よく指摘されるように、エピソード8の不評におそれをなして、ファンに媚びようと修正しすぎて新味がなくなったのが原因だろう。しかも軌道修正のためコンセプトの一貫性も壊れてしまった。
破綻寸前に個性たっぷりな途中の展開を、ただ無駄な脇道として切り捨てたあげく、出発点よりも後退してかたちだけまとめる……これはリレー小説で一番つまらないパターンだ。


エピソード7はドラマとしてシリーズの定番をまとめつつ、全体の人物設定を現代的にして、そこでカイロ・レンという面白キャラクターも生みだした。
hokke-ookami.hatenablog.com
エピソード8は7の延長として出自に関係なく行動できる人々を描き、英雄的な決断よりも耐えることで活路を見いだそうとするコンセプトに一貫性があった。
hokke-ookami.hatenablog.com
エピソード9には明確なコンセプトがない。群像劇というにも個々の思想と行動が分裂しすぎていて、ひとつひとつのドラマを広げないまますぐ終わる。
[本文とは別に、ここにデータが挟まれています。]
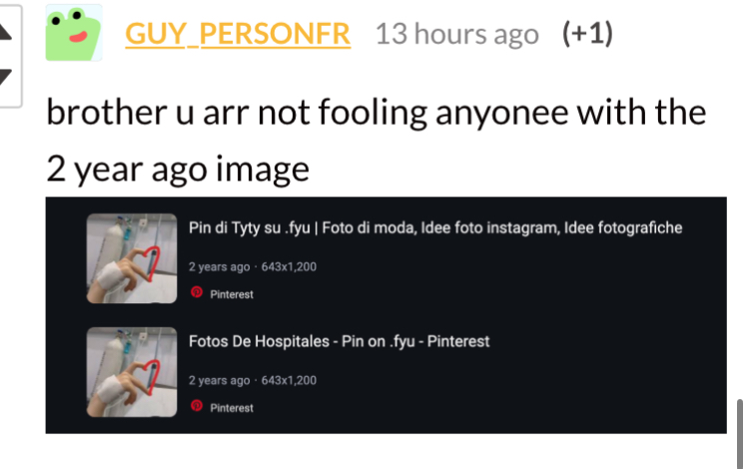Open Fotos De Hospitales result title
Image resolution: width=749 pixels, height=469 pixels.
coord(340,341)
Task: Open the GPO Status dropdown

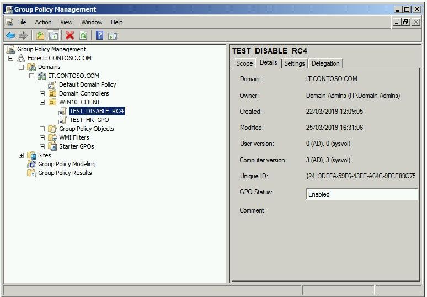Action: pyautogui.click(x=362, y=194)
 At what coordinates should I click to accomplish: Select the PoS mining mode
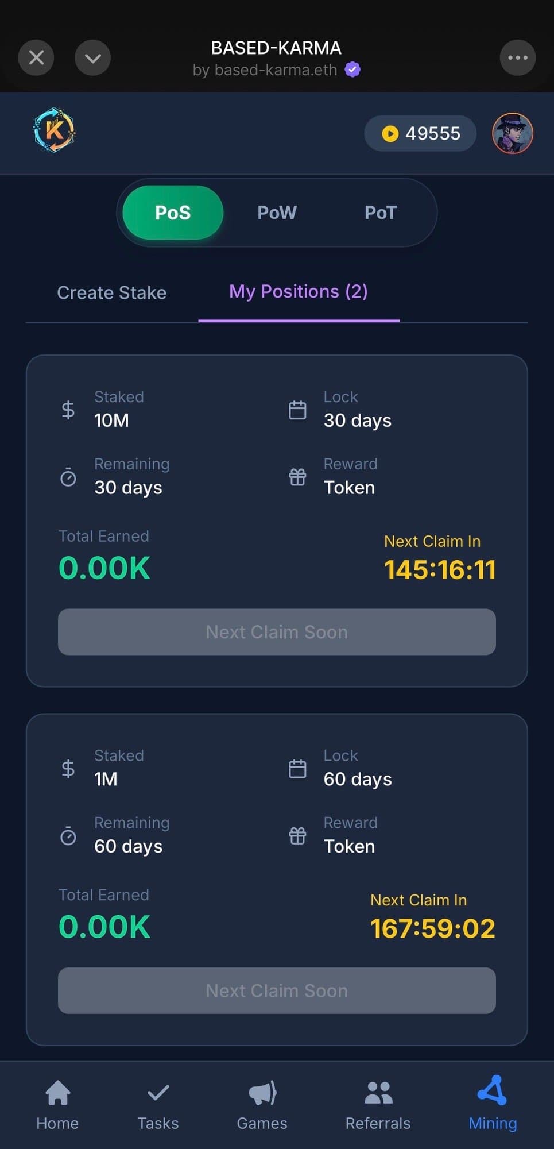pos(173,213)
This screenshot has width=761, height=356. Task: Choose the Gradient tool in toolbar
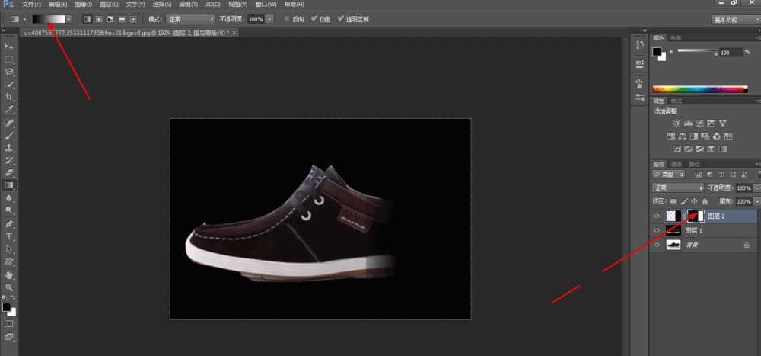coord(9,185)
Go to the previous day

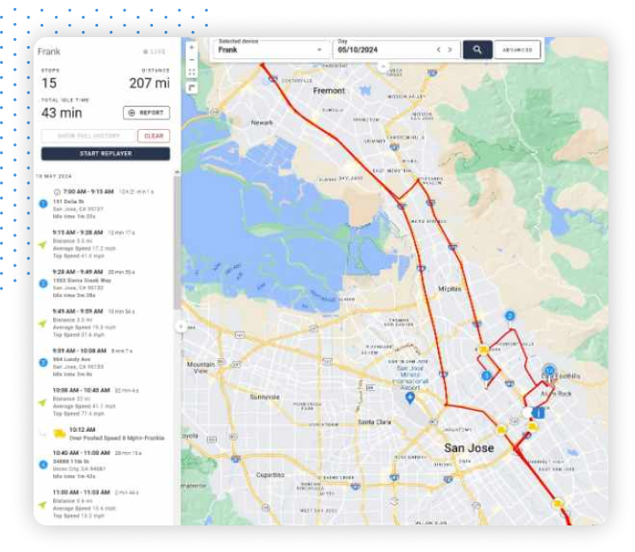click(439, 50)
まず、7から8までひょうひょうとしていたレイなのに、混迷するドラマにのれなかった。誰ともつながらない自問自答を幻影にさとされて解決する展開も、いくら超常設定の作品だとしても説得力がない。
特別な出自もなく超常能力をもったレイの血統について、悪の皇帝という意外性のない真相を後づけしたのも残念。同じ超常の血統でも良き面と悪しき面が出ることは旧シリーズのダースベイダーで描ききっている。
たとえば最終決戦に大挙して登場する名も無き民間人のなかにレイの両親の知人がいて、普通で平凡でしかし善良な人だったとつたえる……みたいな展開で良かったのに。
最初にレイを捨てようとしたり、都合良く跡継ぎにしようとしたり、自分が復活する糧として消費したりと、パルパティーンの多重な毒親ぶりだけは少し良かったが……
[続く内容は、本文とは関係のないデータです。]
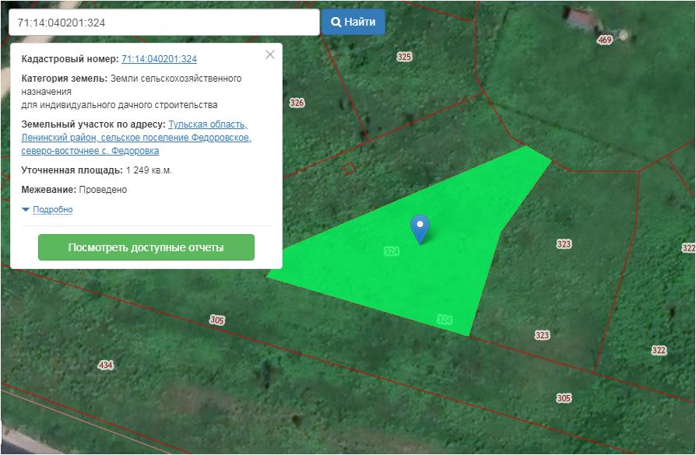
Task: Click the 323 label nearest the green parcel's boundary
Action: (543, 335)
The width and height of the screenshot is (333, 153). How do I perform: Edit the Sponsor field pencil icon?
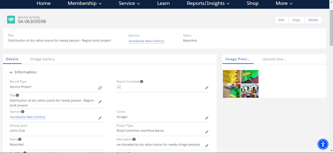[100, 118]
レイの葛藤に尺をとられたため、冒険に同行するフィンやポーの物語も薄くなった。レイの悩みを描くにしても、今となりにいる仲間にも目をむけさせるべきだったのではないか。
女性陣はもっとひどくて、ローズはほぼ完全な脇役になり、ポーと旧知の運び屋ゾーリは類型的なツンデレを一歩も出ない。女性脱走兵ジャナも戦闘で活躍するが戦友くらいの位置づけ。
レイアの途中退場だけは俳優の死去を思えばしかたないが、加点にはならない。そもそも世代交代を描くなら、せっかく死なせた前世代ジェダイをドラマの要点に出すべきではない。結末にレイが自分の名字を選ぶ場面にいたっては、『ゴジラVSビオランテ』の沢口靖子かと思った。
良かったのは、マスクをひび割れた姿でつかうほど中二病が悪化したカイロ・レンくらい。しかし中途退場してしまい、個性的な暗殺集団との戦いも省略気味ですまされた*1。敵組織にカイロ・レンを邪魔する幹部を出すなら、カイロ・レンの坊ちゃんぶりにほだされて後半に組織を抜ける部下が出ても良かったと思う。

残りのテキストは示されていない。